Assistant Professor, MIT | Core Member, Ragon Institute Ragon Inst. of MGH, MIT, and Harvard, United States
Introduction/Rationale: The ability to discriminate self from non-self is a cornerstone of adaptive immunity, enabling defense against threats while preserving host integrity. Traditionally, this decision has been attributed to molecular mechanisms acting within individual T cells. However, our recent findings reveal that self-reactive T cells are routinely activated in healthy hosts and may be integral participants in normal physiological processes—suggesting that self–non-self discrimination cannot be understood at the level of single cells alone.
Methods: We investigate how discrimination emerges as a coordinated, multicellular computation that evolves dynamically across space and time. We are particularly focused on how local networks of dendritic cells, regulatory T cells, and conventional T cells collectively determine whether an immune response becomes inflammatory, tolerogenic, or reparative.
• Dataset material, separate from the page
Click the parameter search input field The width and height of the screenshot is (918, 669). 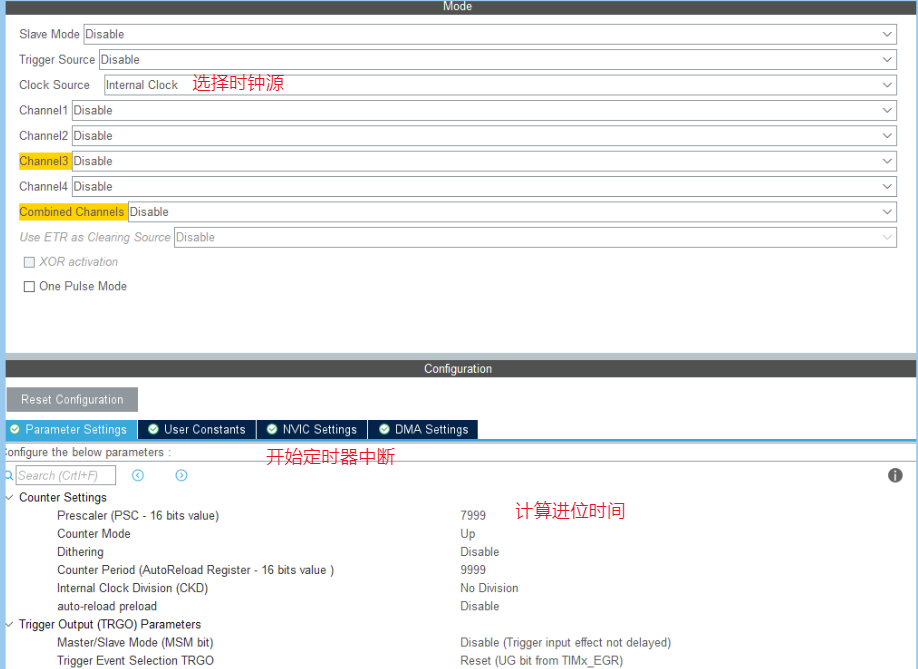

By combining high-resolution multiplexed tissue imaging, computational modeling, and in vivo perturbations, we aim to map how these multicellular interactions are organized within tissues, how they process information and compute outcomes, and how they adapt to distinct physiological environments to balance tolerance with host defense.
Results: Our ongoing studies have uncovered several key features of immune regulation across scales, including: 1) multicellular mechanisms that control T cell fate decisions, 2) local adaptations that bias these decisions according to tissue-specific constraints, 3) unexpected roles for self-reactive T cell responses in maintaining tissue physiology, and 4) organ-scale mechanisms that sharpen the boundary between self and non-self as host threats expand and resolve.
Conclusion: By redefining self–non-self discrimination as a collective process and recognizing self-reactivity as a normal facet of tissue physiology, our work seeks to uncover the design principles that enable the immune system to balance responsiveness and restraint across scales—from molecular signaling to whole-organ function.